OK what can and can’t do when making compost:
1) Basically anything organic, i.e. that once lived. EXCEPT meat products and dairy food . The reason being that you don’t want bad smells coming from your compost heap and you don’t want to attract vermin or dogs etc.
2) As a guideline on how to add things there is a proportion of three parts of brown material to one part of green material. This is too ensure that you don’t end up with too much moist stuff which can suffocate a compost heap – you see the brown colored material for making compost is generally dry:
- Fallen Leaves
- Hay, straw, dried grass (watch for seeds), dried stalks
- Shredded paper and cardboard
- Tree prunings and bark etc.
- Things like pine needles are OK but not too many (< 10%) because they are hard to compost and are acidic in nature.How To Make Compost
Green Stuff for the Compost:
- Vegetable and fruit waste from the garden or house
- Tea, tea bags and coffee grounds
- Weeds and other garden type plant waste
- Grass clippings in moderation as mentioned above.
- Seaweed - pays to soak it so that it is easier to compost
Manure for the Compost:
Any herbivorous i.e. plant eating animal manure like Horse, rabbit, chicken, goat, sheep, rabbit. Again not too much because it requires a lot of oxygen to compost, so mix it with a bit of compost when adding it.
If you can add finer material like stuff that has been through a garden shredder, this will shorten the time for making compost, and you will get a finer, more even composted product. But shredded material will also require a little more management , like “loosening” it up with a fork because it can pack down more than coarser material.
Generally if you keep to these guide lines your efforts in making compost should be successful. Just keep away from animal products, raw and cooked; oils like plant or peanut butter etc; and nuisance type plants with mature seed heads.
The size of the compost bins is equal to the amount of stuff that you want to compost: Big garden, big family, then big sized bins. Mine are three feet by three feet, and I fill them to about 2 feet which on the big side.
The best system of how to compost is to start with number one compost bin and when that is full start with the second bin and the contents of the first will start making compost; When the second bin is full, start the third bin with the plan being that when the third bin is full the first bin will have made good compost, ready to removed to the garden. In this way you are making compost in a continuous cycle.

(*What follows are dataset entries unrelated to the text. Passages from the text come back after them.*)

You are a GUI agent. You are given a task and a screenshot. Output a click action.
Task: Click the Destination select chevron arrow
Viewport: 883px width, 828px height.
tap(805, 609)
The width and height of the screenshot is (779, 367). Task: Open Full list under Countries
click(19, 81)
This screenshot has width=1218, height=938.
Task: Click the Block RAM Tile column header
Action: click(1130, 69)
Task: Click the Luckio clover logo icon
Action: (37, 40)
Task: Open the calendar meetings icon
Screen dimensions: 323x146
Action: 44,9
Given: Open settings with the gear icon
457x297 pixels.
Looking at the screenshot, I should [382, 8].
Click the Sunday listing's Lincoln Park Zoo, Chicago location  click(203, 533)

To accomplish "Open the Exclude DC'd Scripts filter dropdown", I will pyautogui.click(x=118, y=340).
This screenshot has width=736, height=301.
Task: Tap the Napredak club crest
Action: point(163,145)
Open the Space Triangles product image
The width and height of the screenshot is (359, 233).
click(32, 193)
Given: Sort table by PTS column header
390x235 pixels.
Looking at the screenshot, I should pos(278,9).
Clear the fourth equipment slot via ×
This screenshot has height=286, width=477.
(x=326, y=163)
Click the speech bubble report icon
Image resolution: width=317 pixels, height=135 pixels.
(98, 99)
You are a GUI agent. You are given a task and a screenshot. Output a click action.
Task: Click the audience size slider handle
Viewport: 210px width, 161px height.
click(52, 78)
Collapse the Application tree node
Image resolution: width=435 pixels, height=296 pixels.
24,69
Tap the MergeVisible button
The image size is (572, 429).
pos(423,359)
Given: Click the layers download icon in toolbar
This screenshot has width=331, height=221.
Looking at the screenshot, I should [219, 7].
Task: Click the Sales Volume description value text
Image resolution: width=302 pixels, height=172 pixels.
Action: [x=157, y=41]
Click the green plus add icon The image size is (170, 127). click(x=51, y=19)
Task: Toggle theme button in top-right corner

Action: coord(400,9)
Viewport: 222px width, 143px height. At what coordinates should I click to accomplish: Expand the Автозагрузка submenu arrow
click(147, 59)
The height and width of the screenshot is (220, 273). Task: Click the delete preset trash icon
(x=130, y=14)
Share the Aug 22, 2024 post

When a compost bin is full you can top it off lightly with soil to keep it moist.
When making compost in really dry conditions make sure your compost bin does not dry out – for best results the contents of the compost bin must be moist – NOT WET.
In winter you should see your compost bin steaming because the process of making good compost or breaking down does generate heat which is good for killing nasties like some fungi and plant seeds.
So now you know how to make good compost and the continuous method for making compost – Recycling at its basic best!